Please copy the records word for word, from their start through the line containing "Image resolution: width=1059".
"""
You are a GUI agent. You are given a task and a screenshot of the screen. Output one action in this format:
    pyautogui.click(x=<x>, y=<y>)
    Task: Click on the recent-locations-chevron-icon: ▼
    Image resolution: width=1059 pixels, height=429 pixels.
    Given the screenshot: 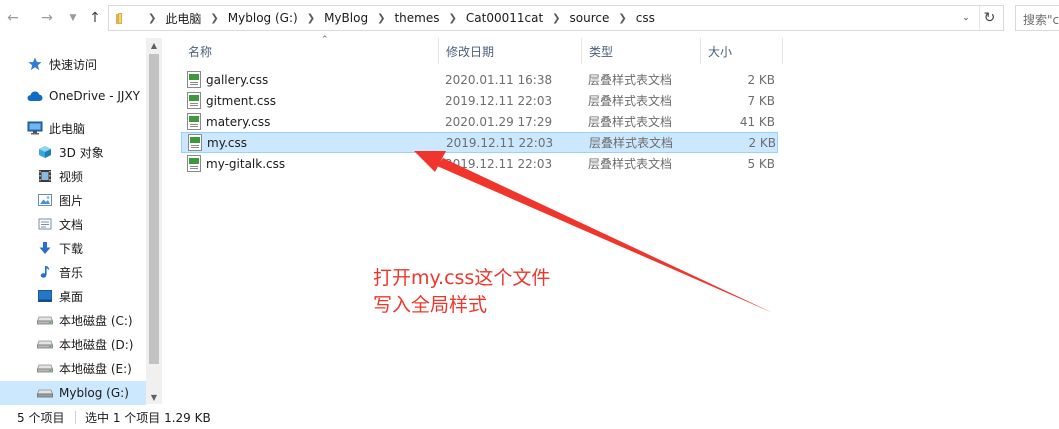 What is the action you would take?
    pyautogui.click(x=73, y=18)
    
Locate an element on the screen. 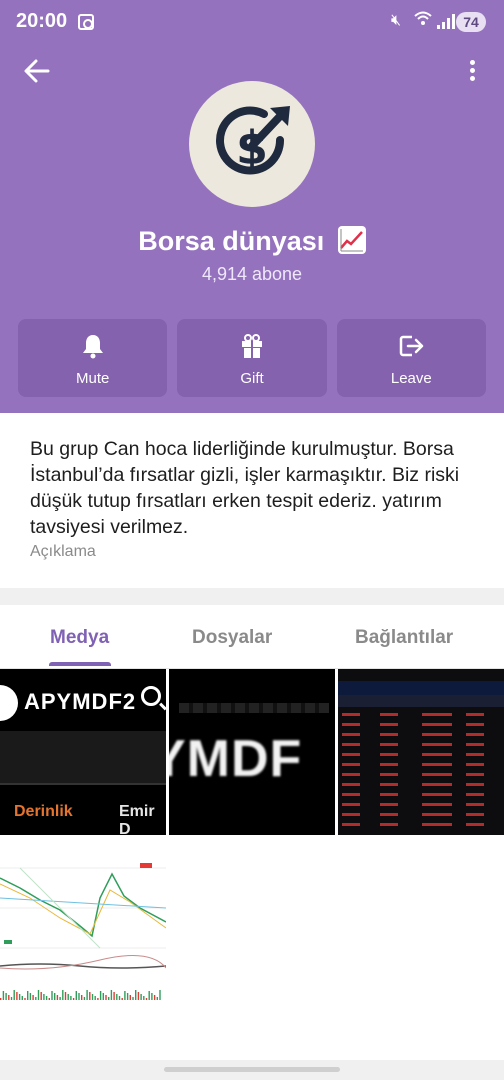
"""
__Task answer__.
You are a GUI agent. You are given a task and a screenshot of the screen. Output one action in this format:
    pyautogui.click(x=<x>, y=<y>)
    Task: Click on the recent-locations-chevron-icon: ▼
    Image resolution: width=1059 pixels, height=429 pixels.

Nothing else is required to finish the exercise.